[Passage shown start]
Alternative facts, redefined

Not long after I first started writing professionally, I received an email from a casual acquaintance congratulating me on my recent piece in the New York Times. "Way to go!" it read. "I didn't know nuclear fallout was the kind of thing you'd be writing about!"

It wasn't. The Times piece in question, about the environmental and health-related hazards of investing in nuclear energy, had not been written by me. It had, instead, been written by "Kristen Iversen," a professor and the author of the book Full Body Burden: Growing Up in the Nuclear Shadow of Rocky Flats. Kristen Iversen and I shared a name, basically, with just one letter being different, but while I was at the very beginning of my career at the time I discovered her, she was already well-established; when I Googled my own name or my own name plus the word "writer" (as I was prone to doing at that time), hers would pop up instead.

And so I became a little obsessed with her. I learned that she had grown up in Arvada, Colorado, which felt incredible to me because when I'd been in high school, the fake ID for which I'd paid a junior whose eyelids never rose past half-mast $80 was a Colorado ID, and it listed my hometown as Arvada. (This once got me into trouble with a bouncer who was from that area, too, and knew instantly that I was not, based on the fact that I pronounced "my hometown" wrong; he let me in the bar anyway.) I determined that were I to ever write a memoir, I would also title it Full Body Burden because isn't that a great name for a memoir? For a time, I checked in with my doppelgänger with what I think now was maybe an alarming frequency, but which I also understand was actually a way of determining how my own career was developing; like, would there come a day when a Google image search of my own name would show my face, instead of hers?

This all started five years ago. As time went on and my face did become the first one that popped up when I searched for it (it's also the second and the fourth; I don't know who the third image is), and as my career became distinct in its own right (though I still haven't gotten that Times op-ed), I stopped seeking out news of my double and kind of forgot about her existence. So it was funny then, when I sat down with Barbara Browning, author of the provocative, hilarious, devastating meta-novel The Gift, and she told me that she'd Googled me prior to our meeting, and stumbled upon the other K. Iversen: "This must happen to you all the time when people type in Kristin with an 'e,'" Browning said. "So I thought this was really funny because it’s related to Barbara Andersen."
[Passage shown end]
[Dataset extract start]
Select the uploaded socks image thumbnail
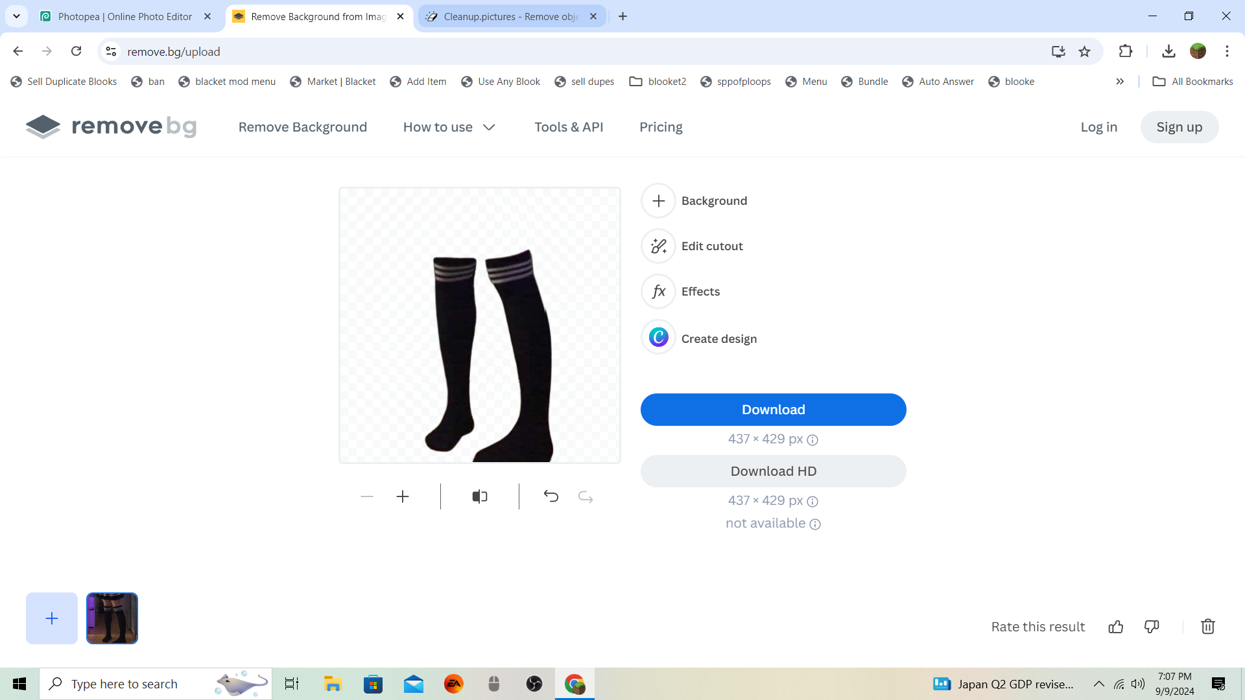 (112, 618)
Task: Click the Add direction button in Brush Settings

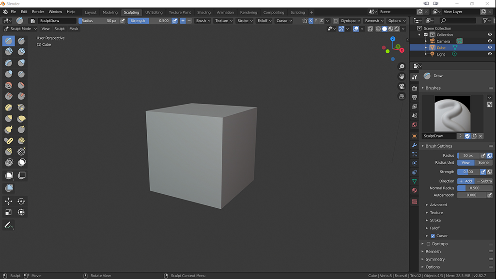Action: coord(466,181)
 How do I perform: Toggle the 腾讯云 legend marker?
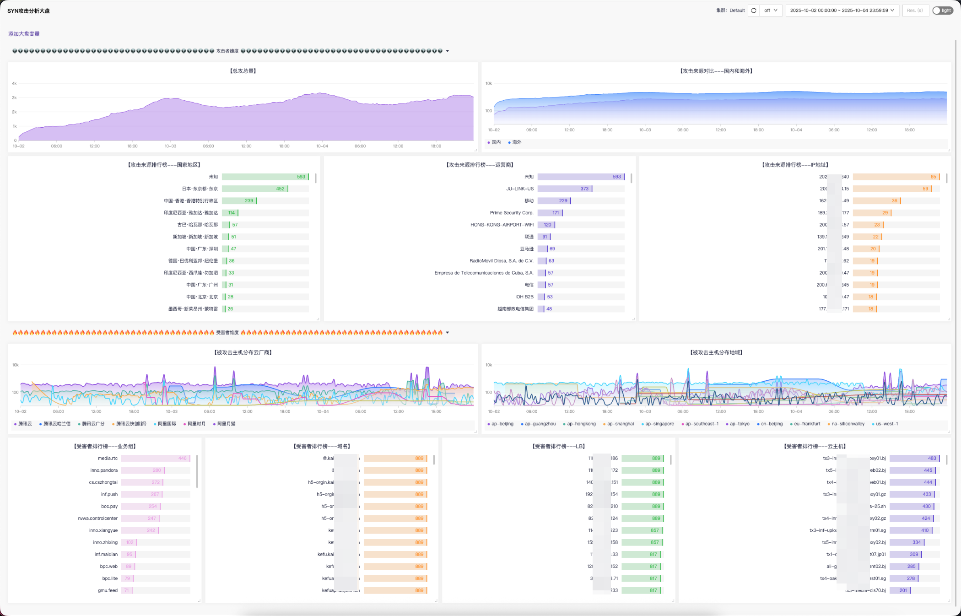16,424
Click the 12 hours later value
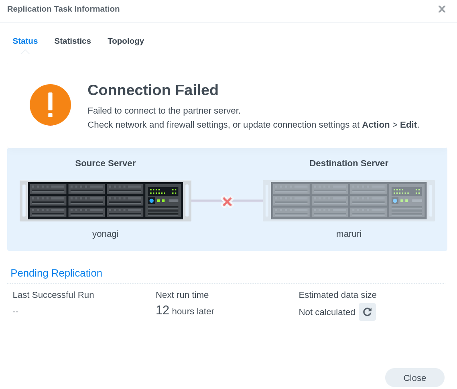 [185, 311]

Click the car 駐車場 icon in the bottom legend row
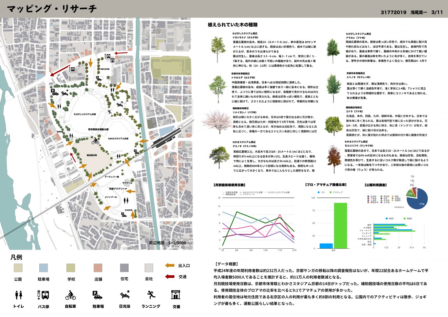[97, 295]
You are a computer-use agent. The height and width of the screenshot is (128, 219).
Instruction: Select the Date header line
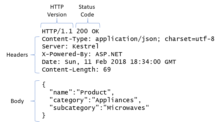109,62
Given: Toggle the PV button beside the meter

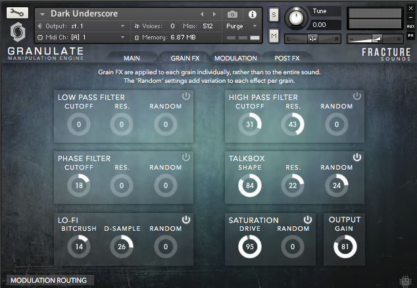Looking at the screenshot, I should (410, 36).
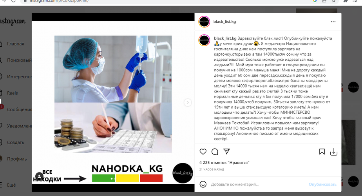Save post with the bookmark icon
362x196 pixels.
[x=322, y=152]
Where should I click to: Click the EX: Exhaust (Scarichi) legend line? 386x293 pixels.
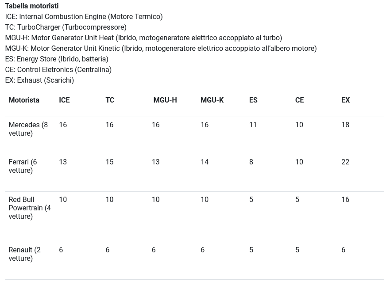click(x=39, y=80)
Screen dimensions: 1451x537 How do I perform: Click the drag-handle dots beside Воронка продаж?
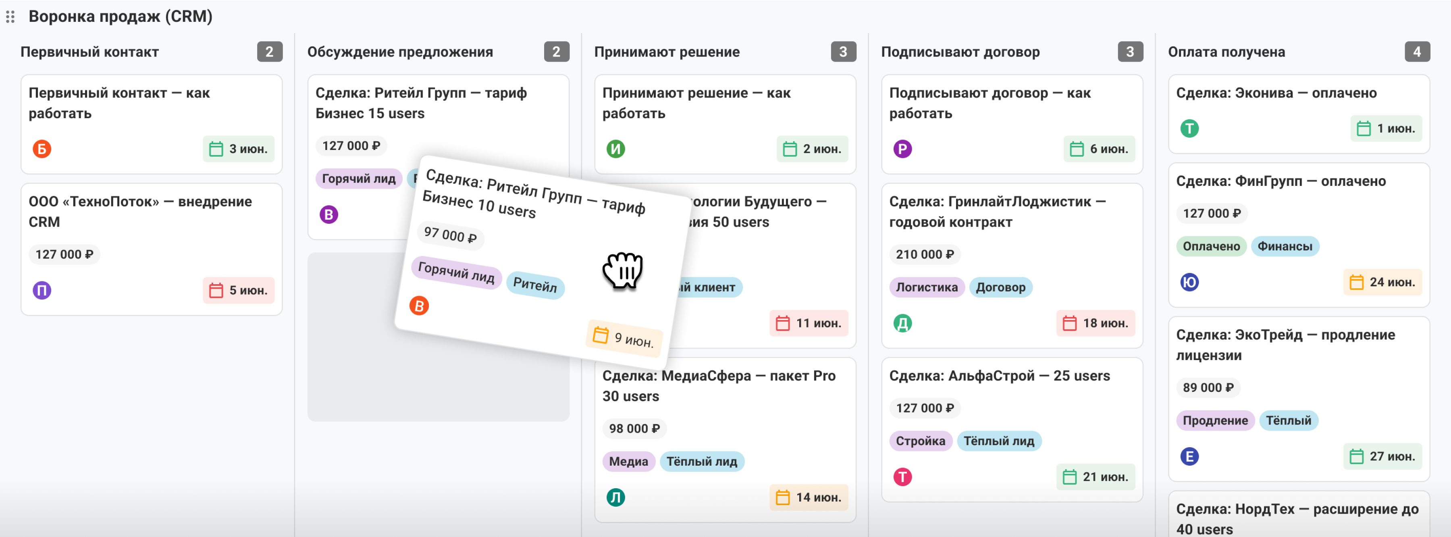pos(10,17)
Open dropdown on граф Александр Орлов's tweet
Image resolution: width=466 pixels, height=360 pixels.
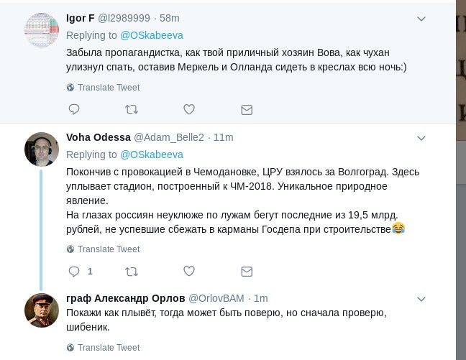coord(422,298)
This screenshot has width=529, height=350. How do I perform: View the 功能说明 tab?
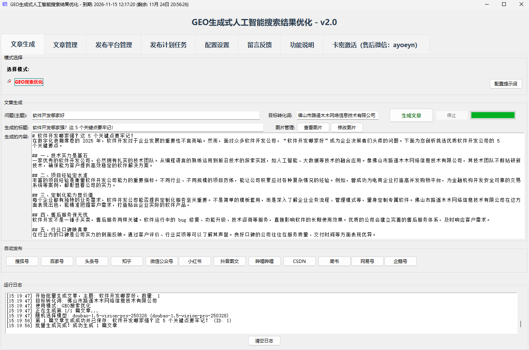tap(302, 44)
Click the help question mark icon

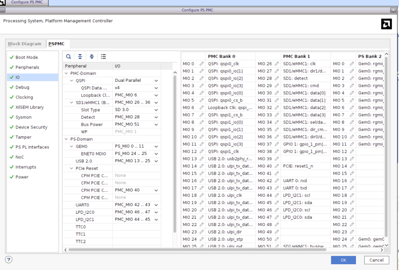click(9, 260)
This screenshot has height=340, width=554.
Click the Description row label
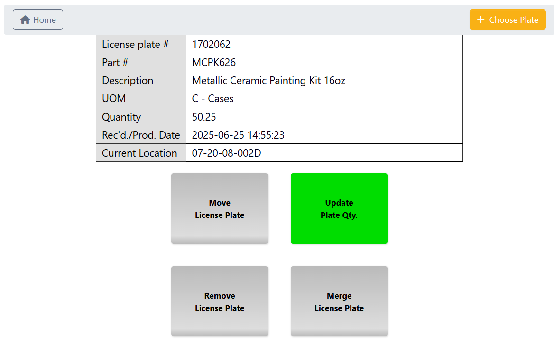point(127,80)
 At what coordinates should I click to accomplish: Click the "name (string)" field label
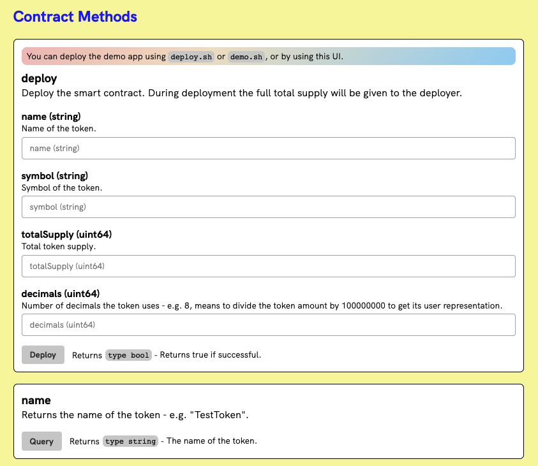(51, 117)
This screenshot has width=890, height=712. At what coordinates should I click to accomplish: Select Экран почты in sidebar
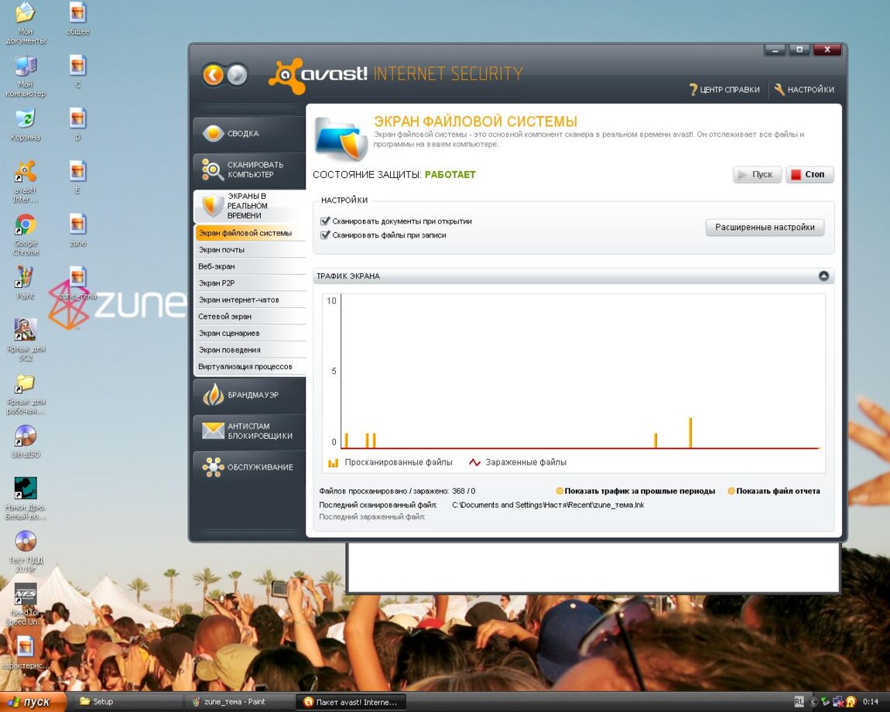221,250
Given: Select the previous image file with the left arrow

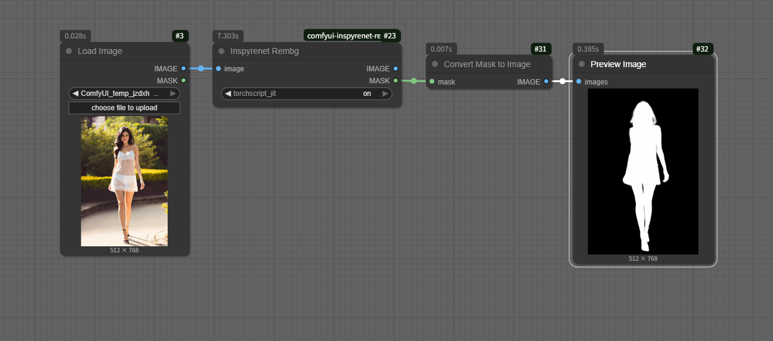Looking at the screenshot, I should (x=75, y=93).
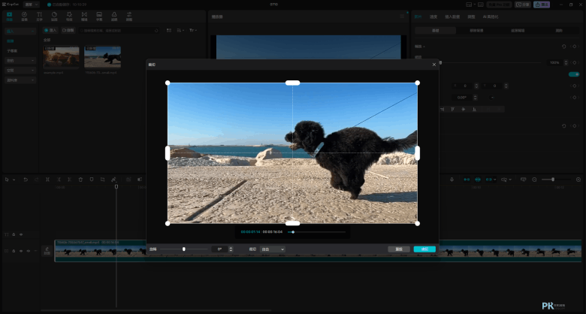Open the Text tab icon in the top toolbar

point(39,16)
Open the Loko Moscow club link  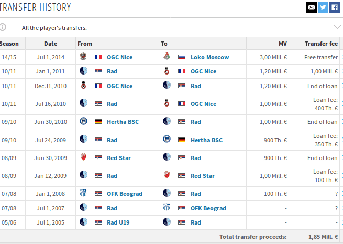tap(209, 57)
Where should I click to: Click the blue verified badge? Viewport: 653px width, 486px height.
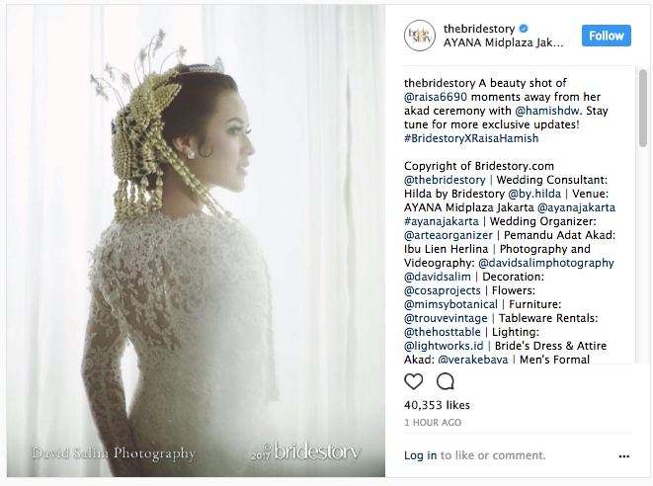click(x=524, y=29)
[Dataset extract end]
Set tasks.
1. According to the essay on a shared name, what is the title of the book written by Kristen Iversen?
2. Copy the essay on a shared name from "It wasn't. The" and stop after "pop up instead.", switching "professor" to "lecturer".

Answers per task.
1. Full Body Burden: Growing Up in the Nuclear Shadow of Rocky Flats

2.
It wasn't. The Times piece in question, about the environmental and health-related hazards of investing in nuclear energy, had not been written by me. It had, instead, been written by "Kristen Iversen," a lecturer and the author of the book Full Body Burden: Growing Up in the Nuclear Shadow of Rocky Flats. Kristen Iversen and I shared a name, basically, with just one letter being different, but while I was at the very beginning of my career at the time I discovered her, she was already well-established; when I Googled my own name or my own name plus the word "writer" (as I was prone to doing at that time), hers would pop up instead.